Dami tak bisa lagi menahan air matanya. Hari itu terasa begitu berat, bukan hanya karena tubuhnya yang masih lelah, tapi juga karena emosi yang ia pendam selama ini. Dia sudah berusaha kuat, menjaga sikap dan tetap profesional di depan Seungjae, namun kali ini ia merasa semuanya terlalu berlebihan. Tidak ada tempat yang aman untuk meluapkan perasaannya kecuali di depan Jian, sahabat yang selalu ada di sisinya.
Di sebuah kafe kecil yang sering mereka datangi, Dami duduk dengan tangan menutupi wajahnya. Tangisannya pelan tapi terdengar jelas oleh Jian, yang duduk di seberangnya. Jian tahu, Dami bukan tipe yang mudah menangis, apalagi di tempat umum seperti ini. Tapi kali ini, Jian bisa melihat betapa berat beban yang Dami tanggung.

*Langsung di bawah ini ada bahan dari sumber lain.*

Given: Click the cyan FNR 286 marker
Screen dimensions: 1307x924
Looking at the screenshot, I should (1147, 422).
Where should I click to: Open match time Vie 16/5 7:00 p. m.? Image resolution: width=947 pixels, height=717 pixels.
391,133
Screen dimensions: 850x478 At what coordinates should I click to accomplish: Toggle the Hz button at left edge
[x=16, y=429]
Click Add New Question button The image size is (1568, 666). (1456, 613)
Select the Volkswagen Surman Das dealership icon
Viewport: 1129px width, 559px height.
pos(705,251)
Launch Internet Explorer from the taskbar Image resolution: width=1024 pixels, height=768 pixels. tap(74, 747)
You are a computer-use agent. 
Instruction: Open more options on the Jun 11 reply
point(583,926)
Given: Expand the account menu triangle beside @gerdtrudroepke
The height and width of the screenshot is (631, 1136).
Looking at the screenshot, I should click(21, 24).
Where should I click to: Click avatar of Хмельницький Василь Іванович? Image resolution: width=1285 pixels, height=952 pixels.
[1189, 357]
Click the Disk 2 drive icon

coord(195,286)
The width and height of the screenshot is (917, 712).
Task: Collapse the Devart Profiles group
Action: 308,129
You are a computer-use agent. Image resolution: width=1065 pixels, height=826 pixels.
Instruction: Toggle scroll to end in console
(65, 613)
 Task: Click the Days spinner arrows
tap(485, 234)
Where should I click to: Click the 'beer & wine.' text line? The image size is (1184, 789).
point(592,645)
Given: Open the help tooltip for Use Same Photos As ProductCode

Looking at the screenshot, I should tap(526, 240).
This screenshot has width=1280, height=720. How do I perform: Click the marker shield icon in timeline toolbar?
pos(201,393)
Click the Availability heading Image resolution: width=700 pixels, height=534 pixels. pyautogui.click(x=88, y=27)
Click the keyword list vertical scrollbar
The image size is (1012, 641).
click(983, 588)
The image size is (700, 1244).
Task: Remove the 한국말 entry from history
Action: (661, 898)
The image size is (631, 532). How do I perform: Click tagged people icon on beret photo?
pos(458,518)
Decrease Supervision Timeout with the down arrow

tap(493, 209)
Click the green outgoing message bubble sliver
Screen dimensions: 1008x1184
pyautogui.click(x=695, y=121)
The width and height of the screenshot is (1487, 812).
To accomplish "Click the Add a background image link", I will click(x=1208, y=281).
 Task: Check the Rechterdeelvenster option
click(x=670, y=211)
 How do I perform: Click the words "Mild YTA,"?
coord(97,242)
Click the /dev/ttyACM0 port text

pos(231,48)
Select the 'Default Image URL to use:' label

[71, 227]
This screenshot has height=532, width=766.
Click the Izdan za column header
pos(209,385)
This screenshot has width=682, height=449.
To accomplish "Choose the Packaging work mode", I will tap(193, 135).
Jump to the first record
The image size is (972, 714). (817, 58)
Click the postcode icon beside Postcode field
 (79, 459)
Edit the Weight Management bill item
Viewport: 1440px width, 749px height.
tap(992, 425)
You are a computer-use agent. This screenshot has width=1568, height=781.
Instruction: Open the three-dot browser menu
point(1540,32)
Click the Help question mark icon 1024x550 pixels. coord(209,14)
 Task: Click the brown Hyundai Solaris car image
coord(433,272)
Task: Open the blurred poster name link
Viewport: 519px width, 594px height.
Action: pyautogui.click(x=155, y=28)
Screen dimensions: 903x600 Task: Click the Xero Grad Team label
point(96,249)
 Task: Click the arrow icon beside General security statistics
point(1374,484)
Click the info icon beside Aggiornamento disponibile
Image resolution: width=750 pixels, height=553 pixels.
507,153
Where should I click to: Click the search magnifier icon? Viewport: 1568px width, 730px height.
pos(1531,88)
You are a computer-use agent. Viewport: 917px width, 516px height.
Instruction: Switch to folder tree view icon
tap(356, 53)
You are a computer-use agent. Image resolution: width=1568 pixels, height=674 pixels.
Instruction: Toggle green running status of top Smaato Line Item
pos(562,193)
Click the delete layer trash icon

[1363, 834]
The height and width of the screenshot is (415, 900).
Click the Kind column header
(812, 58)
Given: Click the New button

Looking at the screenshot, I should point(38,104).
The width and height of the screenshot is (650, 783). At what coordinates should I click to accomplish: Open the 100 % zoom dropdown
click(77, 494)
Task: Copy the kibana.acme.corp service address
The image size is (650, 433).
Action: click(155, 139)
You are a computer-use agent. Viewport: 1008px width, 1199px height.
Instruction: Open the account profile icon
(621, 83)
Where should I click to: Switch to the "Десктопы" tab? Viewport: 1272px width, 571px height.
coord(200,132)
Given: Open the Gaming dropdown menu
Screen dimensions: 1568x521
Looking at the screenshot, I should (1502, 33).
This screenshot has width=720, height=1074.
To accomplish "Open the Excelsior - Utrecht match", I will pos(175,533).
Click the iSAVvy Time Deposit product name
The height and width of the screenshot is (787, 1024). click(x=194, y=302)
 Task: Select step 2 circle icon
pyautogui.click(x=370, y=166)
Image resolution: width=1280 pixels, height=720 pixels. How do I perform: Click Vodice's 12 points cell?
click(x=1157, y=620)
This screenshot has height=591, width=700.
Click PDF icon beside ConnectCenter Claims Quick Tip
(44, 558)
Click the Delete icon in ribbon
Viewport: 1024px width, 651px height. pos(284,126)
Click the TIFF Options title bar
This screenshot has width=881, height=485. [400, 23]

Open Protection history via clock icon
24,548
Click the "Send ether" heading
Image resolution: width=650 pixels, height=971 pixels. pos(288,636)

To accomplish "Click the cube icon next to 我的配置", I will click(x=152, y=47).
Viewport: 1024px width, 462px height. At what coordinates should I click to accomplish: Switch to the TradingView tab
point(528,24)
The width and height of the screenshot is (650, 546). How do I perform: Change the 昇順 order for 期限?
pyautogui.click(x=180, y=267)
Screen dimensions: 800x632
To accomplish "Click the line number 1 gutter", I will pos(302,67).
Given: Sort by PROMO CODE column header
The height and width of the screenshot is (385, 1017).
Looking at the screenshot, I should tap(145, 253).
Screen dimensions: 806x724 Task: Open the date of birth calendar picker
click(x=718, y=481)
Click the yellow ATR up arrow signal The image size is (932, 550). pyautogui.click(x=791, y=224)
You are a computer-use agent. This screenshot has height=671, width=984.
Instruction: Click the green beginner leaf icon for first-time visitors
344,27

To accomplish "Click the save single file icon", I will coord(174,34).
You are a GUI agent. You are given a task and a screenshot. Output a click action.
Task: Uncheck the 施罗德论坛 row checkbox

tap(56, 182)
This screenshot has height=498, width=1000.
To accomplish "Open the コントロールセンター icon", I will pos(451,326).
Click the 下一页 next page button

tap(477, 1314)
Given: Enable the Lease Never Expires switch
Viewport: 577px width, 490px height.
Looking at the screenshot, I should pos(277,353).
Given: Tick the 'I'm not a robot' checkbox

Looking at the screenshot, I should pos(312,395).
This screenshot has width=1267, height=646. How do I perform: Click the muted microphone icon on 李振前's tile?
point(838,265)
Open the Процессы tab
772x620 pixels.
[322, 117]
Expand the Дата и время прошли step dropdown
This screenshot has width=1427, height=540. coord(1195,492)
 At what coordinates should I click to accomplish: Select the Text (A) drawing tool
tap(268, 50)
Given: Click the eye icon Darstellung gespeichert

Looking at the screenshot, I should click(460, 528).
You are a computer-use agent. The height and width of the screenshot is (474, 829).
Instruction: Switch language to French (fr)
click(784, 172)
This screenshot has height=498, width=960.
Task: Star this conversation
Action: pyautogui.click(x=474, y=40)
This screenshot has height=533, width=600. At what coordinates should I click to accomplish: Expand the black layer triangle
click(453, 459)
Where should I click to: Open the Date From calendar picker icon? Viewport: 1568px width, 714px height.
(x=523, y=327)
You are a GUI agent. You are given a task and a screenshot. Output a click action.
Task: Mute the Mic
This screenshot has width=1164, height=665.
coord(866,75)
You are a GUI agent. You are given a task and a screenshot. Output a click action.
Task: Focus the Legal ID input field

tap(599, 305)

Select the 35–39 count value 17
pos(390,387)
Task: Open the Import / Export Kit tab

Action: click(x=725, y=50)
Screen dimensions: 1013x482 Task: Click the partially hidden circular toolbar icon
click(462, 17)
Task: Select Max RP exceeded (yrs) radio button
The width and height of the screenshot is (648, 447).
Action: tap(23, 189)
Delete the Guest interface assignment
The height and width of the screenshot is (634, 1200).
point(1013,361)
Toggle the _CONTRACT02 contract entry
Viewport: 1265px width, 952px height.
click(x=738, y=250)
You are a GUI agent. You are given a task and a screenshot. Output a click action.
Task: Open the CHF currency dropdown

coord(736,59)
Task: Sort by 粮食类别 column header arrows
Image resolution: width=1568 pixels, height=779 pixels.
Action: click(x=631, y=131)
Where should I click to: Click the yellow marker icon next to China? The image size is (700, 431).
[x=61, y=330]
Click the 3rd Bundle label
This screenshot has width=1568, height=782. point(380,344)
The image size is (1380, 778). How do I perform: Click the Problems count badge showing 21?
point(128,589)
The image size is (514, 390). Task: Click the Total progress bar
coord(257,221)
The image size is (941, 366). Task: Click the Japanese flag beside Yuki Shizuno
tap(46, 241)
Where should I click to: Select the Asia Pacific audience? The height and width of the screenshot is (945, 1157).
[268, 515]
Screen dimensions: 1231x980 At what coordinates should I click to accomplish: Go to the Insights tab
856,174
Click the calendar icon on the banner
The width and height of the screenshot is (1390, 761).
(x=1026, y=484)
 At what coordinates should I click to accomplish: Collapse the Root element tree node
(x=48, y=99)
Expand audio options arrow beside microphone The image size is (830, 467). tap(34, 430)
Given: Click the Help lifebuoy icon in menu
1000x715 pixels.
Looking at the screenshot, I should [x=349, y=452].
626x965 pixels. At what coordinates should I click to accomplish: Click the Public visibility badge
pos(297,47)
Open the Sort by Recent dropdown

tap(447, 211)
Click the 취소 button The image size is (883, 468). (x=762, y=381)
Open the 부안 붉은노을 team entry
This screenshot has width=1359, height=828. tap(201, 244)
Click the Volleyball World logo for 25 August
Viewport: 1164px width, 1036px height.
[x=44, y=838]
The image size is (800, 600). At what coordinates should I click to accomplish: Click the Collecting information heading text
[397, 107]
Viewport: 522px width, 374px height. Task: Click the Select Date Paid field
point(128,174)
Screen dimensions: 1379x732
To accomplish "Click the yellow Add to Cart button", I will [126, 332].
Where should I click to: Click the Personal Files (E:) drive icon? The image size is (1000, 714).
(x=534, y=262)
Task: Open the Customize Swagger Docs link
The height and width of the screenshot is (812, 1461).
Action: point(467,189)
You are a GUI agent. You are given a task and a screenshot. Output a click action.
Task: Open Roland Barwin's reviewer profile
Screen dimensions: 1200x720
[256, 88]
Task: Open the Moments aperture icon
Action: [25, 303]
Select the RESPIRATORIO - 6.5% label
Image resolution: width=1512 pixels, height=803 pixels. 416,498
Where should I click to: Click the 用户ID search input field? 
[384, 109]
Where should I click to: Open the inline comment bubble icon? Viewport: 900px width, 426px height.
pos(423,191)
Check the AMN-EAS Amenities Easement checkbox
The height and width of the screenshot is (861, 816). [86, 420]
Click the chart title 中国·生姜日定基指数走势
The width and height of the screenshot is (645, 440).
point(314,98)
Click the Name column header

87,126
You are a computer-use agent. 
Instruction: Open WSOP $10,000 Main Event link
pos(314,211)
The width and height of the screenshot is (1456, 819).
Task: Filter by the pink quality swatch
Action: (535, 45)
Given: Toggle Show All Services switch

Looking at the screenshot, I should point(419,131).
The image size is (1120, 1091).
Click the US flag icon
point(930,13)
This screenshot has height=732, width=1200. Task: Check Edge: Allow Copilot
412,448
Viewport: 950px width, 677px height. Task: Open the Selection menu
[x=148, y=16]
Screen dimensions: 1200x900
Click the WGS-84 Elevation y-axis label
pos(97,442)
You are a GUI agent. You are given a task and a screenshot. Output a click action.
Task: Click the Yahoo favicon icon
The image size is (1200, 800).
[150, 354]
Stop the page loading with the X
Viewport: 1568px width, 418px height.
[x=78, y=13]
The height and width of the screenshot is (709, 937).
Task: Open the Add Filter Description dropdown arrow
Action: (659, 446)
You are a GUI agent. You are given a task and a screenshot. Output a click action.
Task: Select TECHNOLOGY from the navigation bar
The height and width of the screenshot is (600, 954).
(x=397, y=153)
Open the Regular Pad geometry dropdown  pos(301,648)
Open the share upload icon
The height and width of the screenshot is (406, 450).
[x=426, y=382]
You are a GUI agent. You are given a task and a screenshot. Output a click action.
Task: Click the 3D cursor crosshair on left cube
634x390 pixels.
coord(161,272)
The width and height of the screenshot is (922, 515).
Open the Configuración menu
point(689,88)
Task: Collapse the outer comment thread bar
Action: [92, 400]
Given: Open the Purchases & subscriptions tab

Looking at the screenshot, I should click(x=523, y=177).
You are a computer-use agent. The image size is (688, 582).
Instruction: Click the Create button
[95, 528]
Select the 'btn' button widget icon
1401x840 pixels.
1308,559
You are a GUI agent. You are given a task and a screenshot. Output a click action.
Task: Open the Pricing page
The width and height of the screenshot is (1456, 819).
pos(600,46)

"Gwaenchana, Dami-ya. Lepaskan saja," Jian berkata dengan lembut sambil menepuk-nepuk pundak sahabatnya. Ia tidak mencoba menghentikan tangisan Dami, hanya menawarkan kehadiran dan dukungannya. Dami butuh ruang untuk merasakan apa yang ia rasakan, dan Jian tahu betul itu.
"Aku sudah tidak tahan lagi," suara Dami terdengar serak di sela tangisnya. "Aku muak bekerja untuknya. Dia selalu memanfaatkan situasi, mempermainkanku, dan—oh, astaga, Jian, aku bahkan harus kembali ke apartemennya hanya untuk mencari USB yang ternyata ada di kantong celananya! Bayangkan betapa bodohnya aku merasa saat itu."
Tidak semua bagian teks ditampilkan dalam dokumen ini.